If you do not immediately have a job after graduation of your B.A. or M.A. degree, you might be entitled to receive unemployment benefit.
What is an ”A-kasse”?
The Danish word ‘A kasse’ is an abbreviation for ‘arbejdsløshedskasse’ which means unemployment insurance fund (UIF). Most professions and trades have their own specialized a-kasse.
When you join (become a member of) the UIF, you are guaranteed an amount of regular income if you become unemployed. The UIF can give you time to look for the right job, pay your bills – and in fact help you to find a job.
Membership fees are usually around 450 kr. per month, but some are free as long as you are studying. You will receive about 13.600 kr. (before tax) per month.
When you apply for unemployment benefit after your graduation you will be in a qualifying period of 3 weeks before you can get your benefit.
Admission to an unemployment fund (A-kasse) – rules for new graduates
- You must have completed your B.A. or master’s degree before you are entitled to receive unemployment benefit from an UIF.
- You had a permanent address in Denmark no later than one day before the start of your education.
- Your education has to be of minimum 18 months.
- You have to sign up as unemployed at the job centre
- You have to apply for membership at the unemployment insurance fund no later than 14 days after graduation. The 2-week deadline is laid down by the law, and the unemployment funds are not able to make dispensations. When you receive benefit from Denmark you cannot go on vacation without giving notice to your UIF – you need to be in DK and prove that you are actually available for job search, meetings etc.
- If you are an EU citizen and from the Nordic countries you can join the unemployment insurance fund, and you can look for a job – you only need to apply for an EU residence document.
- If you are not an EU citizen, we advise you to contact Work In Denmark as you need to have a residence and work permit for 37 hours work per week to be able to work and live in DK.
What exactly to do when you are about to graduate!
Pre-approval and admission to UIFs
If you conclude your degree course with a dissertation or a master thesis, you can be admitted to an unemployment insurance fund and receive benefit from the day you signed the pre-approval.
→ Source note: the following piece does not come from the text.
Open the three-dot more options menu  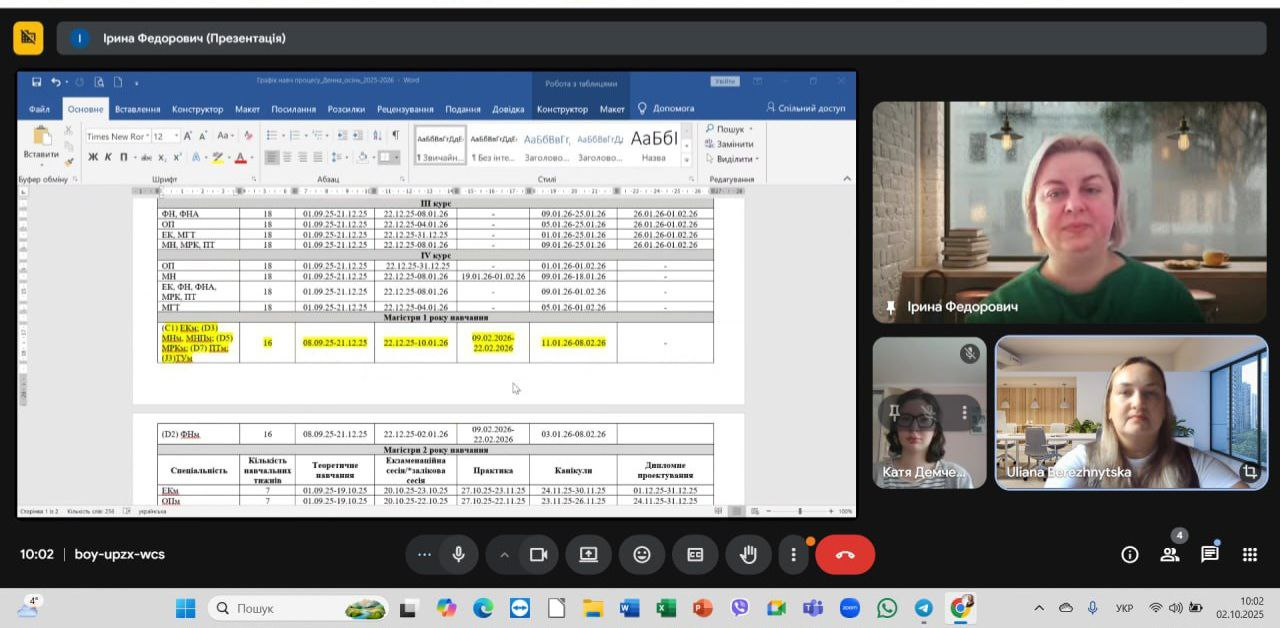pyautogui.click(x=794, y=555)
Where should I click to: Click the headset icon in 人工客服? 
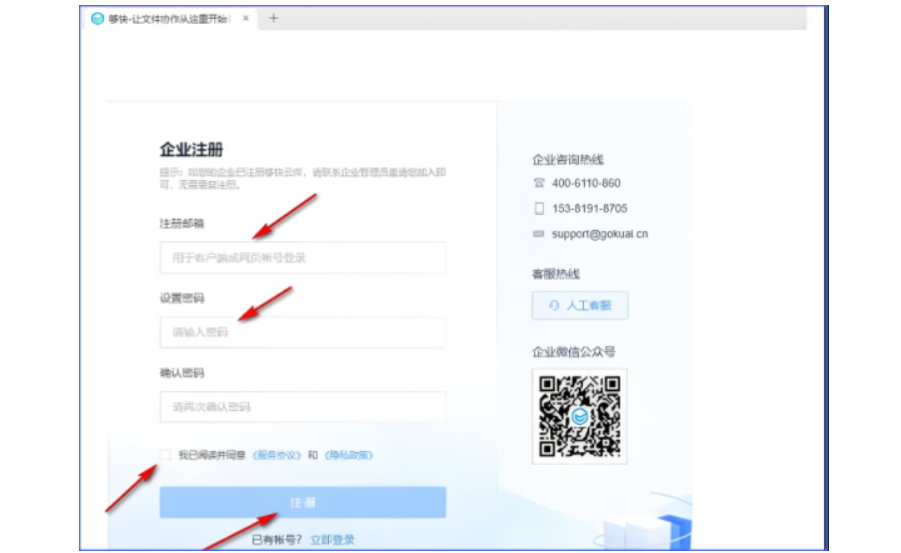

The UIF have a pre-printed form for this pre-approval, which will be sent to you when you request the admission material or which you can print from the fund’s homepage.
Then you hand in the form to your dissertation supervisor and, once it has been signed by the supervisor, you can send it to the unemployment fund. If the dissertation is accompanied by an oral defence, pre-approval cannot be supplied. In that case you need to send an email where you state the date of your oral defence.
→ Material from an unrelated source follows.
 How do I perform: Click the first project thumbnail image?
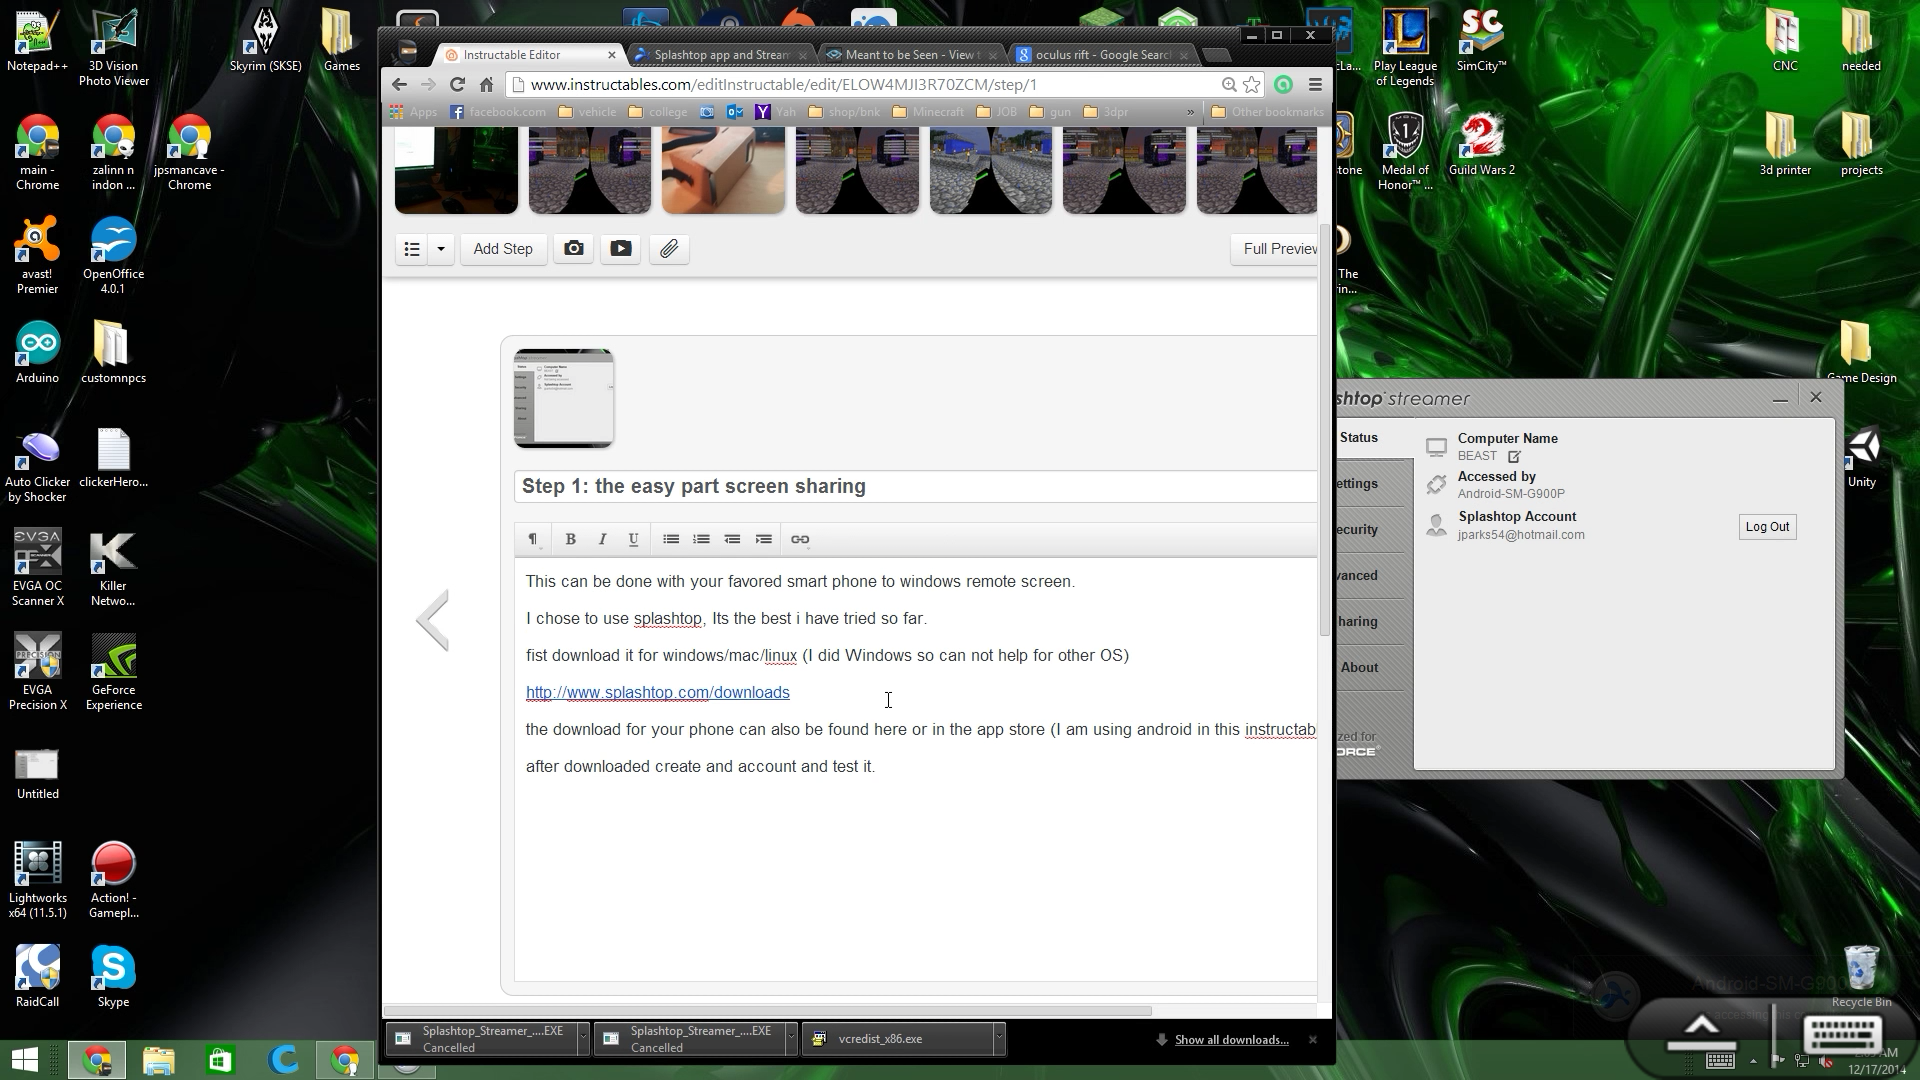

Be sure to always contact your unemployment fund to get advice about rules for new graduates. The rules might be different from each fund.
Job Centre – be sure to register
The first day you are unemployed you must report to a job centre in order to be eligible for unemployment benefit. You can do this in person by attending your local job centre or on jobnet.
It is a requirement for receiving benefit that you are inscribed at a job centre. At the job centre you will be given an unemployment benefit card and a declaration of unemployment. The declaration should be completed and sent to the unemployment fund along with copies of, among other things, your tax card. Your unemployment card should be sent to your unemployment fund once your unemployment period is over. Read more at Work in Denmark.
Working in a part-time job while studying and after graduation – what to do?
If you have a part-time job with a fixed term of notice, you need a ’notice waiver’ from your employer in order to receive unemployment benefits when graduating.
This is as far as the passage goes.